[Editor’s Note: This is another post in our series of “Why I changed my mind.”]
by Bob Cornwall
If we keep an open mind, if we seek the truth wherever it might lead, then we will occasionally, even frequently, have a change of heart and mind. That has been true for me on more than one occasion. Among those changes is my understanding of the status of my LGBT brothers and sisters. Like many I grew up believing that the only appropriate coupling was a heterosexual one. I based this in part from what I imbibed from the surrounding culture. I was also informed by what I read in the Bible. God seemed to create the man and the woman for each other (Genesis 2). Then there were the passages that seemed to speak negatively of same-sex relations (were they not an abomination before God?). Finally, there was nature. Didn’t the church prove that man was intended for woman, and woman for man? It was a matter of plumbing. Thus, culture, Bible, and plumbing were in agreement. Or so I thought!
I recently submitted a manuscript on marriage to Energion’s publisher, Henry Neufeld. It will be part of the Participatory Study Guide series. I wrote the study for a couple of reasons, one of which has to do with the conversations within my congregation about marriage equality in the aftermath of last summer’s Supreme Court decision. We have been fairly welcoming of LGBT persons, but we hadn’t come to a conclusion on marriage, especially whether they could take place in the sanctuary. What I realized was that the biggest hurdle in the way of full inclusion had to do with marriage. The question before us was what the Bible had to say about marriage. Thus, the book!
So, how did I get to where I am today? How did I move from rejecting the idea that being gay and Christian was incompatible into embracing full inclusion?
I need to start with the Bible. I do believe that the Bible is the foundational document for the Christian faith. You might call it our primal norm. It’s the starting point for our conversations. The problem facing us, in my estimation, isn’t whether the Bible is authoritative, but how we interpret it. That is where, I believe, the changes have occurred. Like I said before, for much of my life the issue seemed clear. One couldn’t be gay and Christian, at least not a good Christian and a “practicing homosexual.” I didn’t believe in discrimination in the public sector, but when it came to the church, well that was a different story. Membership was fine, but leadership and marriage—those were off limits. Then something happened that opened my eyes to a new reality.

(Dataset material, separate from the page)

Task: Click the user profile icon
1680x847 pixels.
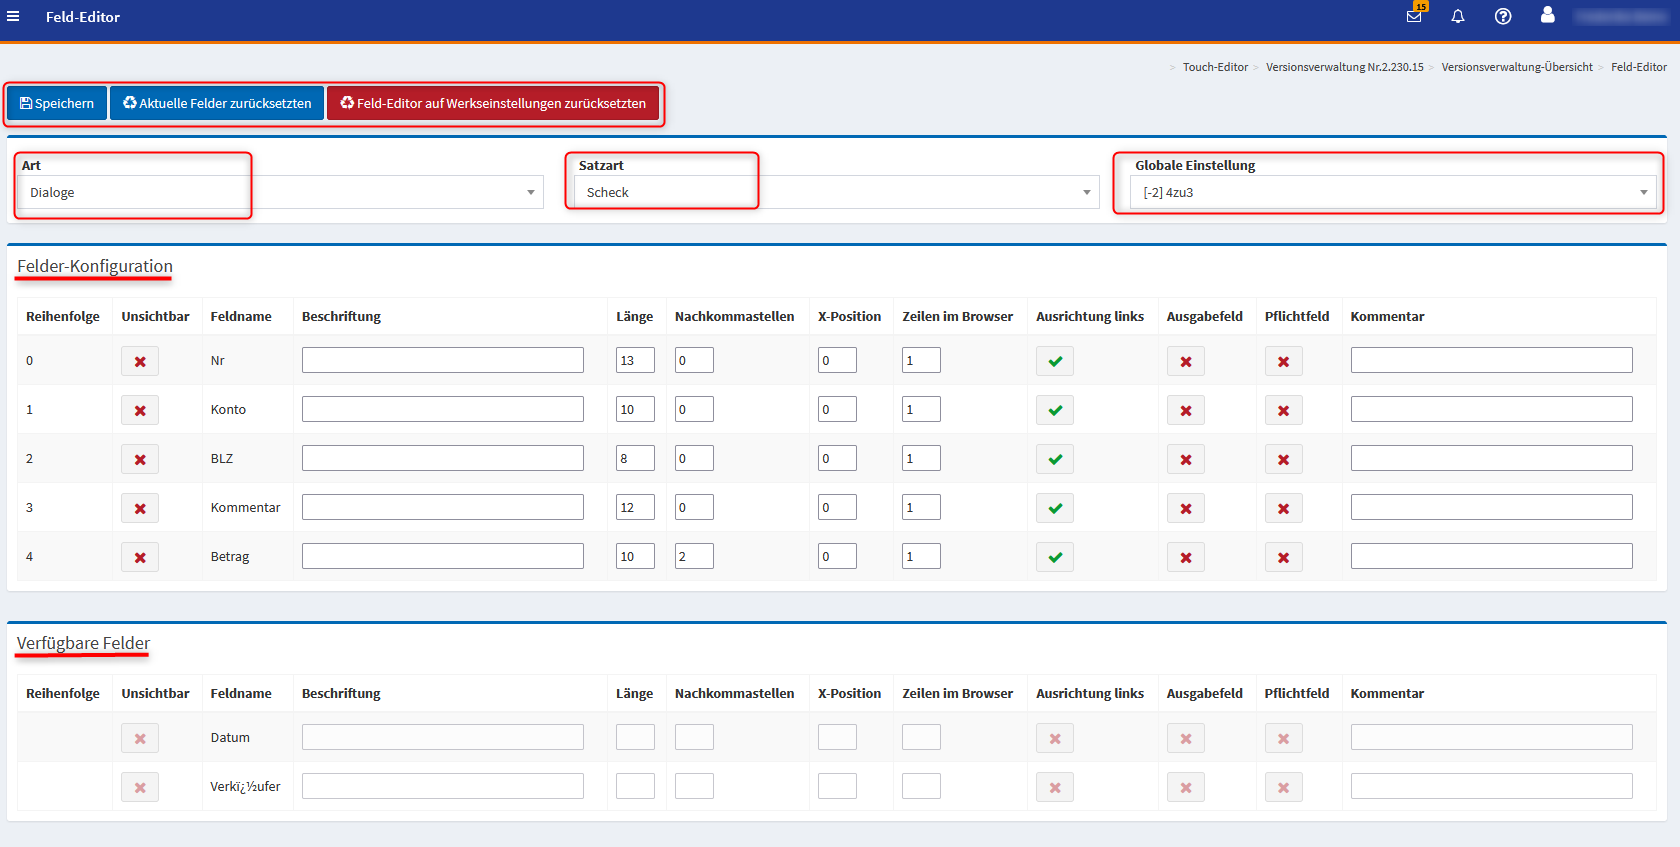Action: click(x=1548, y=15)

My change of mind began when my younger brother came out. His reality, and my relationship to him, forced me to go back to the text and ask new questions. He’s my brother. I love him. I can’t and I won’t shun him. If he was gay and he loved God, then what was I going to make of this reality? So I began to read the Bible anew. I read science anew. I read testimonies of people who had struggled with their sexuality. I learned that this wasn’t merely a choice. In fact, with all the prejudice against the gay community, especially against gay men, why would my brother put himself in this situation? He was in his 30s at the time. He was a Young Life leader. He lived in a small town. There was no benefit to him to come out as gay. Besides, he had an older brother who was a pastor, and he didn’t know how I would respond. After all, I had never shown any real sympathy for gay people. So with this new reality in my life, what had always been an academic issue became personal. What is true for me is true for so many others. Most people who have had a change of mind on the matter of inclusion have done so because of a personal relationship.

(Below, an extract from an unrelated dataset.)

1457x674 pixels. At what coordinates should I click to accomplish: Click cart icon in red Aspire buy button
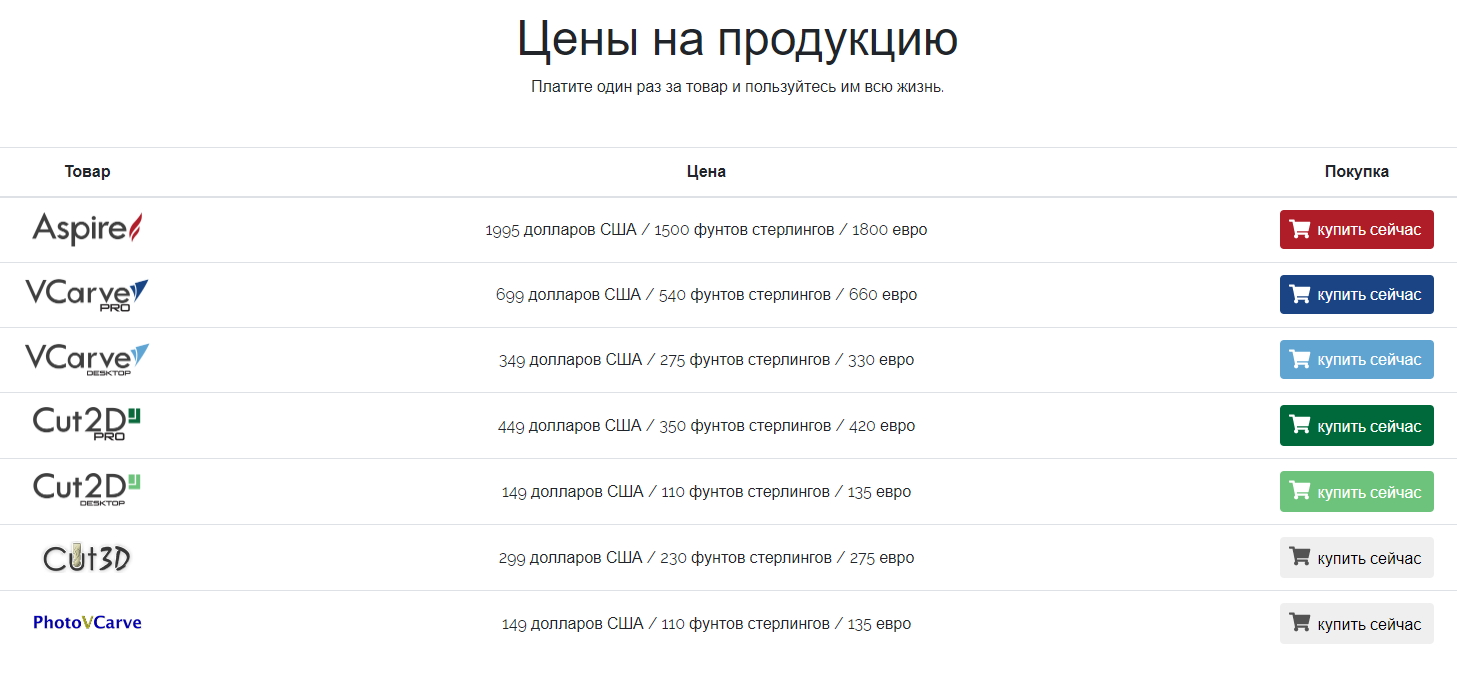[x=1300, y=229]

So, I went to the text and I asked new questions. Many of these questions were the same ones that had led me to affirm the full equality of women and embrace God’s call of them to ministry. These were questions about cultural context. They had to do with questions of intent. We as a culture had wrestled with similar questions with regard to slavery. After all, the Bible told slaves to obey their masters. That was Bible, and it seemed to support slavery. When it came to this new question I had ask what was going on at the moment. Why would these passages that seemed so condemnatory be written, and did they speak to our own day?
The passage of Scripture that helped me see things in a new light was the story of Peter and Cornelius in Acts 10 and 11. It took a vision from God to turn Peter’s heart toward the Gentile Cornelius. God had to tell Peter that what God deemed clean, Peter needed to receive as clean. Then, when the Holy Spirit fell upon Cornelius and his family, Peter felt he had no choice but to baptize this Gentile, opening the doors of welcome. I’m thankful for this change of mind on Peter’s part, because I would be counted among the Gentiles! My encounters with gay Christians has led me to believe that God has poured out the Spirit on all Christians—both gay and straight. So when it comes to full inclusion, where is God leading? Where is the Spirit? If I believe that God has given a blessing to inclusion, then what about marriage? That was my final hurdle. It is the final hurdle for many. But if God has declared, as I believe is true, that my LGBT brothers and sisters are clean, then who I am to bar their way into the life of the church? And if my brothers and sisters who find themselves both attracted to persons of the same gender, and who have demonstrated in their own relationships a strong covenantal bond, then how can we as the church withhold the blessings of covenant marriage?